The Tanzania Civil Aviation Authority (TCAA) on July 30 cancelled plans to allow Kenya Airways to resume flights, citing the decision by Kenya to exclude Tanzania from the list of countries whose nationals would be allowed entry under revised coronavirus restrictions.
Kenya Civil Aviation Authority (KCAA) Director-General Gilbert Kibe said they are waiting for a word from Tanzania, but expressed optimism that the outcome will be positive.
After the meeting of the two aviation regulators, Kenya was told to wait for a response from Tanzania.
The TCAA initially allowed KQ to resume scheduled services to Dar es Salaam and Zanzibar.
Kenyan Transport Minister James Macharia told the Kenyan media early this month that the Tanzanian aviation regulator had lifted the ban and allowed the Kenyan national carrier to resume flights early on August, but the ban remained in place.
Kenya Airways resumed international flights on August 1, heading to about 30 destinations for the first time since the routes were suspended in March due to COVID-19.
Tanzania is one of the more profitable routes for Kenya Airways with its frequent flights to key Tanzanian business and tourist cities including the Indian Ocean’s tourist island of Zanzibar.
Kenya Airways had resumed domestic flights in mid-July and international flights in August.
The standoff between Kenya and Tanzania was observed soon after the outbreak of the pandemic in East Africa, when Kenya blocked Tanzanian truck drivers from entering its territory, fearing they would spread the disease.
Tanzanian authorities have taken a controversially relaxed approach to tackle the COVID-19 pandemic then opened its entire borders two months ago.
East African Community Business Council (EABC) weighed into the issue, urging Kenya and Tanzania to fast-track the unconditional reopening of the airspace.

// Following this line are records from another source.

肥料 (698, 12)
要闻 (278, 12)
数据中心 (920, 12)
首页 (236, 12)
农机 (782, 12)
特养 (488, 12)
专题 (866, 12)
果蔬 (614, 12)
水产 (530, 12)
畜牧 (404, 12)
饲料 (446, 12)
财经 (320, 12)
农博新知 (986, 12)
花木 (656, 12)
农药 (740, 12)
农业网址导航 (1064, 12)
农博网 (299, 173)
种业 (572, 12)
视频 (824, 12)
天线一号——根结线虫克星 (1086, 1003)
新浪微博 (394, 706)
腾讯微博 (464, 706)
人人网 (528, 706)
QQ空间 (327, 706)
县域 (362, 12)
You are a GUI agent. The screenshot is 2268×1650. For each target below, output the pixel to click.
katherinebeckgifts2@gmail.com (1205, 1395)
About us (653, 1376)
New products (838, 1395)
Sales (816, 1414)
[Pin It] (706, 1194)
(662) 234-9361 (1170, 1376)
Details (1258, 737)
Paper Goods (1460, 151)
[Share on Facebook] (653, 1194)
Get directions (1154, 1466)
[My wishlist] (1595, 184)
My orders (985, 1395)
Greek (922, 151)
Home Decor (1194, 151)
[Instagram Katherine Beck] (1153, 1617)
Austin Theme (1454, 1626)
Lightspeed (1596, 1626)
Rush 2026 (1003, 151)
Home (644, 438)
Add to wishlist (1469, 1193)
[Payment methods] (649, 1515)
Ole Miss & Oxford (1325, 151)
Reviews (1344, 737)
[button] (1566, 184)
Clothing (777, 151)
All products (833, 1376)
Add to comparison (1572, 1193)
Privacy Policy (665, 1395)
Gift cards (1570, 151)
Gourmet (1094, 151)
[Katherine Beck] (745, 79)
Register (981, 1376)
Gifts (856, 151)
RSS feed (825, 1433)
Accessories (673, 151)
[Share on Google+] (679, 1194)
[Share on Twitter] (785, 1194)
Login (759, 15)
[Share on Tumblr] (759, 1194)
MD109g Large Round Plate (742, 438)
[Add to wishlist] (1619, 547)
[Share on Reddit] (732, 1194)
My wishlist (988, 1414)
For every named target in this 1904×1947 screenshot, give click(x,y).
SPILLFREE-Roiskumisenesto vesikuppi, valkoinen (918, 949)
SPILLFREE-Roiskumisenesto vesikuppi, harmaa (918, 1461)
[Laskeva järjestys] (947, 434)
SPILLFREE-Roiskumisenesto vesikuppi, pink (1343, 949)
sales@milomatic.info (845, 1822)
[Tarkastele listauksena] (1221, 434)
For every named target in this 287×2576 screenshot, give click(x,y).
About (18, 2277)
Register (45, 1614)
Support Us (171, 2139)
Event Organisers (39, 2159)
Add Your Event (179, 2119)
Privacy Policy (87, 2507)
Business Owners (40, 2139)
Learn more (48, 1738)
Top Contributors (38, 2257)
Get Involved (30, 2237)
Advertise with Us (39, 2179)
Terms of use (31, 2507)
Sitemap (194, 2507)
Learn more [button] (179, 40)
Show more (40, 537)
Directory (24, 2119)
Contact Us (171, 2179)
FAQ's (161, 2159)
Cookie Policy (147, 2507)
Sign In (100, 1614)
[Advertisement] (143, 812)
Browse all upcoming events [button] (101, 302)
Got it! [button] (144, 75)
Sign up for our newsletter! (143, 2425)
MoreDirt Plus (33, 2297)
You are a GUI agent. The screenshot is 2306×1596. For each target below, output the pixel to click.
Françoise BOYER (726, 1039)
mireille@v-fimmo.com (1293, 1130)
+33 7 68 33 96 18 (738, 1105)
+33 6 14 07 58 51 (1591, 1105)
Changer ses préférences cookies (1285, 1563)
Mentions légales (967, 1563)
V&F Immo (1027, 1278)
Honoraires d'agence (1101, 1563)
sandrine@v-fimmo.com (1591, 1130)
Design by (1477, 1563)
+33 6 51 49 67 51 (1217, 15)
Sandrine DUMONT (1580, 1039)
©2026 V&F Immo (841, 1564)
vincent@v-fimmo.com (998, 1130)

“EABC urges, the East African Community (EAC) Partner States to prioritize then fast-track the unconditional re-opening of regional air transport services and agree on an EAC coordinated approach on the opening of the regional aviation sector,” said the EABC Chief Executive, Peter Mathuki.
Dr Mathuki said re-opening of regional air transport services will integrate logistics value chains for increased exports of fresh produce and regional tourism and enable service providers to tap into the larger EAC market.